Professor Caesar wishes to develop a matrix-multiplication algorithm that is asymptotically faster than Strassen’s algorithm. His algorithm will use the divide-and-conquer method, dividing each matrix into pieces of size \(n/4 \times n/4\), and the divide and combine steps together will take \(\Theta(n^2)\) time. He needs to determine how many subproblems his algorithm has to create in order to beat Strassen’s algorithm. If his algorithm creates \(a\) subproblems, then the recurrence for the running time \(T(n)\) becomes \(T(n) = aT(n/4) + \Theta(n^2)\). What is the largest integer value of \(a\) for which Professor Caesar’s algorithm would be asymptotically faster than Strassen’s algorithm?

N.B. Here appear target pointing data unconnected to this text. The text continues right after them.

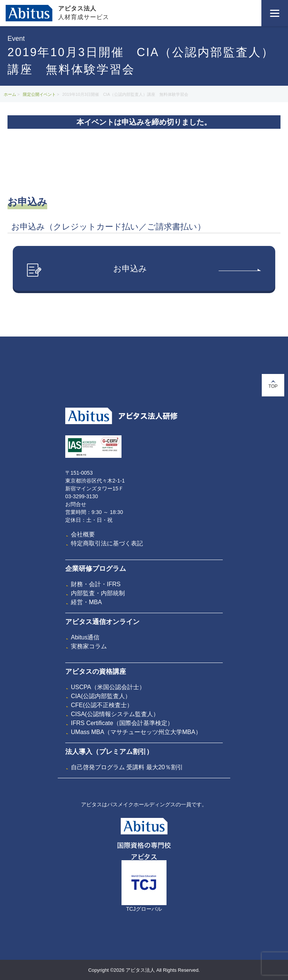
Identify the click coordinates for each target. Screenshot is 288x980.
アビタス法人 (77, 8)
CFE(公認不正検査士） (102, 705)
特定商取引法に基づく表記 (107, 543)
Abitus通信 (85, 637)
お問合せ (75, 504)
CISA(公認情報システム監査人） (115, 714)
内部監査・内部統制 (98, 593)
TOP (273, 385)
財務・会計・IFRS (96, 584)
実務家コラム (89, 646)
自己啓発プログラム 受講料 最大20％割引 (127, 767)
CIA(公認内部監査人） (101, 696)
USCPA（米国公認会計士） (108, 687)
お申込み (144, 270)
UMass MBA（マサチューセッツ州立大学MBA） (136, 732)
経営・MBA (86, 602)
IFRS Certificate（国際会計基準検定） (122, 723)
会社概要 (83, 534)
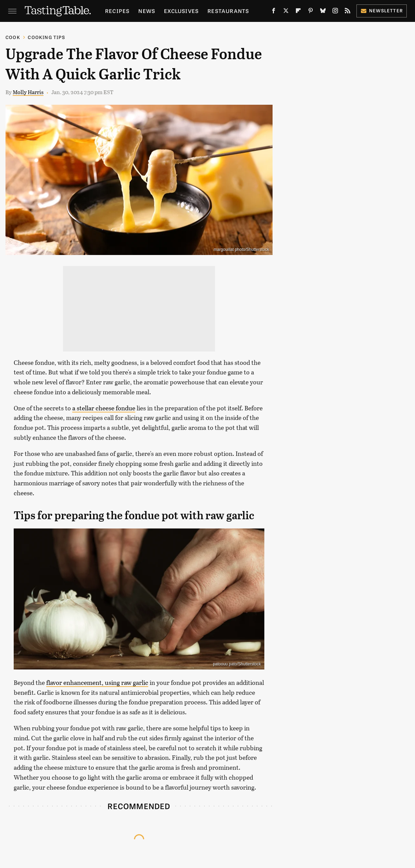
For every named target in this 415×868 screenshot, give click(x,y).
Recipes (117, 11)
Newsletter (381, 10)
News (147, 11)
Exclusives (181, 11)
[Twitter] (286, 12)
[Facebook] (274, 12)
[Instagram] (335, 12)
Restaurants (228, 11)
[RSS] (348, 12)
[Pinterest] (311, 12)
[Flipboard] (298, 12)
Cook (13, 37)
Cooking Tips (46, 37)
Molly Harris (28, 92)
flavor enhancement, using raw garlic (97, 682)
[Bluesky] (323, 12)
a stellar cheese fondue (104, 408)
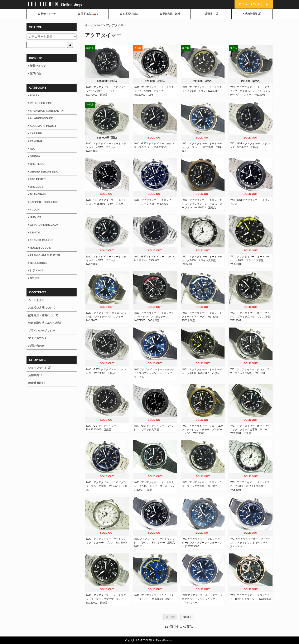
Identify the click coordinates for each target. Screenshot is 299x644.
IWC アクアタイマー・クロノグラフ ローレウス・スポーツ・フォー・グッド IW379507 (202, 542)
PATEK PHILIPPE (40, 103)
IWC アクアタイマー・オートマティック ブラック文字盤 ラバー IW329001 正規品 (250, 430)
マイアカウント (38, 338)
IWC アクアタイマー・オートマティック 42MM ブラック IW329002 (106, 260)
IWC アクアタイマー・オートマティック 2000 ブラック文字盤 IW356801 (250, 260)
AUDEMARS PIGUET (42, 126)
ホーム (89, 25)
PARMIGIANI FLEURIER (44, 255)
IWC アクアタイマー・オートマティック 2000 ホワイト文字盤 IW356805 (250, 486)
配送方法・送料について (43, 315)
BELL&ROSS (38, 263)
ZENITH (34, 232)
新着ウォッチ (47, 14)
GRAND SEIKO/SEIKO (43, 172)
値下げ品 (88, 14)
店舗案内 (211, 14)
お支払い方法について (42, 308)
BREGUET (36, 187)
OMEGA (34, 156)
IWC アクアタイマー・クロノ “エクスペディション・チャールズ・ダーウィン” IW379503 (203, 430)
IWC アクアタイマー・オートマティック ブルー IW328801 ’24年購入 (202, 147)
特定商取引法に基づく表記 (44, 323)
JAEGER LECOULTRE (43, 202)
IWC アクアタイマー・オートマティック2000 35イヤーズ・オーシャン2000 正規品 (154, 486)
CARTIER (35, 133)
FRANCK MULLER (41, 240)
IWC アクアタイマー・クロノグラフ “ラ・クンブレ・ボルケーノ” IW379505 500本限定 (154, 317)
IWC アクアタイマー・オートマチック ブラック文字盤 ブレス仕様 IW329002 (251, 317)
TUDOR (34, 210)
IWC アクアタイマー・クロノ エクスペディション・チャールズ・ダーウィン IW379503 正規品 (202, 204)
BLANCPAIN (37, 194)
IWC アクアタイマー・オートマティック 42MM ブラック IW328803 (106, 147)
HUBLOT (35, 217)
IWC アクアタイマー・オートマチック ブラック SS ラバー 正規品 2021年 (156, 542)
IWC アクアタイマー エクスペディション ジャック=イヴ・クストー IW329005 (106, 317)
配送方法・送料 (170, 14)
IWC (100, 25)
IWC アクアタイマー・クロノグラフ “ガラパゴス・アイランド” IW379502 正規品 (106, 91)
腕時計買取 (252, 14)
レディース (36, 270)
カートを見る (36, 300)
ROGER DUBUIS (40, 248)
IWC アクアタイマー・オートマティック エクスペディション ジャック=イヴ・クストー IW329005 (250, 91)
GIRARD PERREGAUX (44, 225)
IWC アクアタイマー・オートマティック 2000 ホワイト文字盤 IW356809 (202, 260)
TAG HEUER (37, 179)
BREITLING (36, 164)
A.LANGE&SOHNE (41, 118)
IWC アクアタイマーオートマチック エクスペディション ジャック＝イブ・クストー (154, 373)
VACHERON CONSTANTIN (46, 110)
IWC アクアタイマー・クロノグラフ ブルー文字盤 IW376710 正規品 (107, 486)
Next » (187, 617)
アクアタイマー (116, 25)
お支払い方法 (129, 14)
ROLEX (34, 96)
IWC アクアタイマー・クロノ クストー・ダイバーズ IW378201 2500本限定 (202, 317)
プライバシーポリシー (42, 330)
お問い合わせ (36, 346)
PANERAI (35, 141)
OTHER (34, 278)
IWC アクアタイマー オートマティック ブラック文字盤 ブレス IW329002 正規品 (106, 599)
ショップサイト (40, 368)
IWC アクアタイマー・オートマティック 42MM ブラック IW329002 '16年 (154, 91)
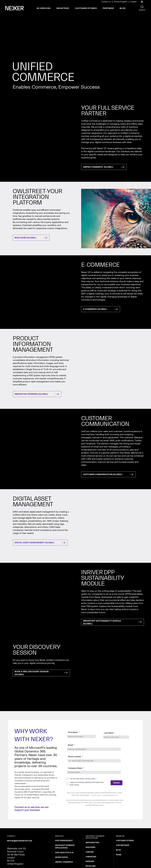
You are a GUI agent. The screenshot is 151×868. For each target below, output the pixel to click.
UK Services (43, 8)
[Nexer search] (142, 7)
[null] (95, 745)
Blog (122, 8)
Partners (108, 8)
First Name (73, 732)
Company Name (75, 768)
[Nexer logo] (14, 8)
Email (70, 745)
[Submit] (116, 783)
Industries (63, 8)
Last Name (109, 733)
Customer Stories (86, 8)
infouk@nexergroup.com (20, 841)
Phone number (74, 756)
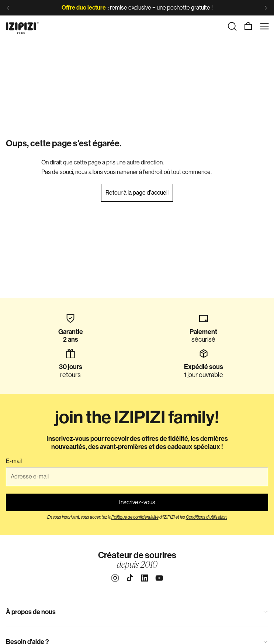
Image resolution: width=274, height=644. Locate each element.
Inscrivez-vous (137, 502)
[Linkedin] (145, 578)
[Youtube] (159, 578)
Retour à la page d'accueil (137, 192)
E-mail (14, 461)
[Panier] (248, 26)
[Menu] (264, 26)
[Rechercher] (232, 26)
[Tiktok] (130, 578)
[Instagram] (115, 578)
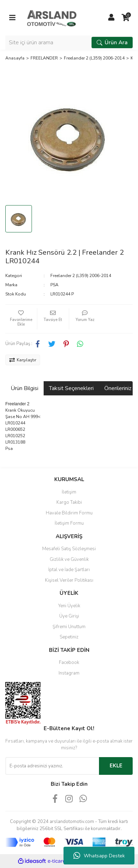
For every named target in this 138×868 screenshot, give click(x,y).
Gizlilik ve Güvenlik (69, 559)
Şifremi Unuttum (69, 627)
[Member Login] (111, 18)
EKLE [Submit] (116, 766)
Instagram (69, 673)
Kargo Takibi (69, 502)
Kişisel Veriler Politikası (69, 580)
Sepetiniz (69, 637)
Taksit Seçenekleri (71, 388)
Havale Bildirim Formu (69, 513)
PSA (54, 285)
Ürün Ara (112, 43)
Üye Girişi (69, 616)
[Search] (69, 43)
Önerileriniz (118, 388)
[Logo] (52, 17)
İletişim (69, 492)
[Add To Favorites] (21, 319)
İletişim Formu (69, 523)
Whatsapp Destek (99, 856)
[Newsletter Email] (52, 766)
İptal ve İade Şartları (69, 570)
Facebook (69, 663)
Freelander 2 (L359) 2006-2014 (81, 276)
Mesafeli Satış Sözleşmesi (69, 549)
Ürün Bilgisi (24, 388)
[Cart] (126, 18)
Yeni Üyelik (69, 606)
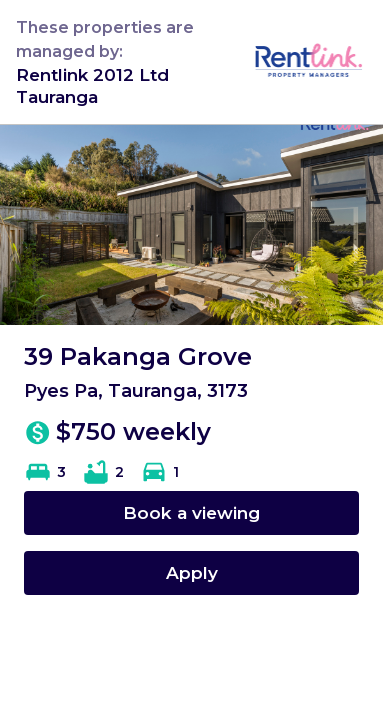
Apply (192, 572)
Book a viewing (191, 512)
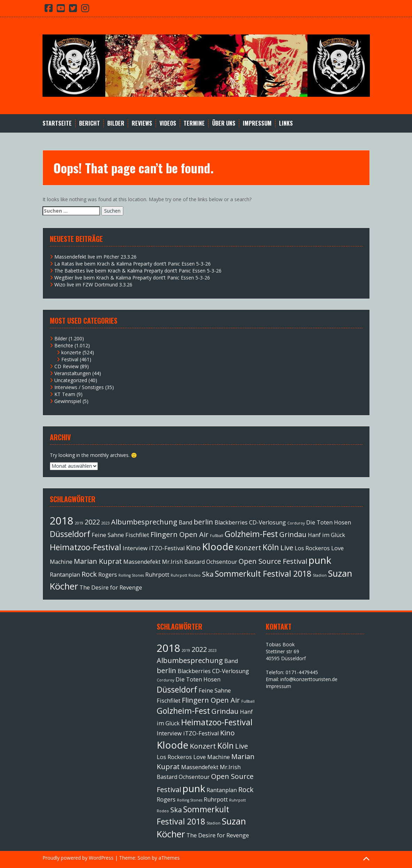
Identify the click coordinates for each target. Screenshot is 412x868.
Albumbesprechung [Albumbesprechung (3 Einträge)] (144, 522)
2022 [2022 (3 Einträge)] (92, 522)
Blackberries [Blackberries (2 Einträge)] (231, 522)
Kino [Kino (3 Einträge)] (193, 547)
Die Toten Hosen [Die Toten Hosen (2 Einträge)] (328, 522)
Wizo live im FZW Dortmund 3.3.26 (93, 284)
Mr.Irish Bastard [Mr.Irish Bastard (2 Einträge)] (183, 562)
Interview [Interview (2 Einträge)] (135, 548)
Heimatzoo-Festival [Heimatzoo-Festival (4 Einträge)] (85, 547)
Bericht (90, 123)
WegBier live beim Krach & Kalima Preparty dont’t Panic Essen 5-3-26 (132, 277)
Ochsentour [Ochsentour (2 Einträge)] (221, 562)
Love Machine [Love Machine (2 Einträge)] (211, 757)
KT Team (65, 394)
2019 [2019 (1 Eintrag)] (79, 523)
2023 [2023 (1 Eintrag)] (106, 523)
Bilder (116, 123)
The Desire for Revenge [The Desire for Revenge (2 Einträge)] (111, 587)
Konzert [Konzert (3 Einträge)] (248, 547)
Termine (194, 123)
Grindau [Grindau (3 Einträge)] (293, 534)
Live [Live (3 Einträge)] (287, 547)
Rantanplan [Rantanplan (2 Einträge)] (65, 575)
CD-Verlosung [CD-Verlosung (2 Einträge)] (267, 522)
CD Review (67, 366)
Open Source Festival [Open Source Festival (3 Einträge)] (273, 561)
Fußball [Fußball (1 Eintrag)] (217, 536)
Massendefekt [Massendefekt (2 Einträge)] (142, 562)
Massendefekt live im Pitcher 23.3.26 (95, 257)
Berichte (64, 345)
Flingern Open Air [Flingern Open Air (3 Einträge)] (179, 534)
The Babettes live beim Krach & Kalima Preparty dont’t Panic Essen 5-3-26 (138, 270)
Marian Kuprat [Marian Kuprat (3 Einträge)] (98, 561)
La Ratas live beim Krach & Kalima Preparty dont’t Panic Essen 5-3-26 (132, 263)
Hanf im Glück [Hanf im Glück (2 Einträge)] (326, 535)
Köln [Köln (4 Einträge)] (271, 547)
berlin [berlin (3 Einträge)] (203, 522)
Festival (70, 359)
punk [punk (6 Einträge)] (320, 560)
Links (286, 123)
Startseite (57, 123)
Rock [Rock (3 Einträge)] (89, 574)
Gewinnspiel (68, 401)
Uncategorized (71, 380)
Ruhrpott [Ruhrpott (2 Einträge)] (157, 575)
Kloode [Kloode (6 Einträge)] (218, 546)
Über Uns (224, 123)
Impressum (257, 123)
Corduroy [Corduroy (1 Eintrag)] (296, 523)
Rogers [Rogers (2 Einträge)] (108, 575)
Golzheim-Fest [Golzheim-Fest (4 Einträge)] (251, 534)
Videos (168, 123)
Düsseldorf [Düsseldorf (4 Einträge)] (70, 534)
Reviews (142, 123)
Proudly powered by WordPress (78, 858)
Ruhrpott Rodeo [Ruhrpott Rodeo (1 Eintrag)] (186, 575)
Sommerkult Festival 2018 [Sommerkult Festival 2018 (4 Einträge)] (263, 574)
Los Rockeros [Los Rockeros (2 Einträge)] (312, 548)
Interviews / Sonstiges (79, 387)
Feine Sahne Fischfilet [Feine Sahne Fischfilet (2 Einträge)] (120, 535)
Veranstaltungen (72, 373)
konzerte (71, 352)
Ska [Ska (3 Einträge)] (208, 574)
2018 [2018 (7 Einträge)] (62, 521)
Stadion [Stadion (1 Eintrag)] (320, 575)
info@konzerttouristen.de (309, 679)
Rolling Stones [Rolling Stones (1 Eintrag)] (131, 575)
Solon (144, 858)
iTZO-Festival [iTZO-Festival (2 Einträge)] (167, 548)
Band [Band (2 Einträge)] (185, 522)
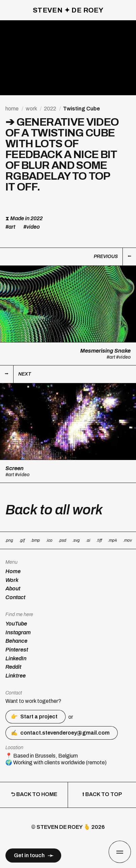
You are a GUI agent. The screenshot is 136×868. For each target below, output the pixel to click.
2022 (50, 108)
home (12, 108)
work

Strassen’s algorithm has an asymptotic complexity of \(n^{\log_{2}7}\) and so we must find the set of values of \(a\) that beat this time and then select the highest integer among them.

In order to satisfy Case 1, we must choose some integer \(a\) such that \(a > 4\) and then the output becomes simply \(\Theta(n^{\log_{4}a})\). Plotting \(\log_{4}x\) against \(\log_{2}7\) shows us the cross-over point is at \(x = 49\) which indicates that the set of integers we care about is \({5, 48}\) (graph). Thus the largest integer value of \(a\) for which Professor Caesar’s algorithm is asymptotically faster than Strassen’s algorithm is \(48\).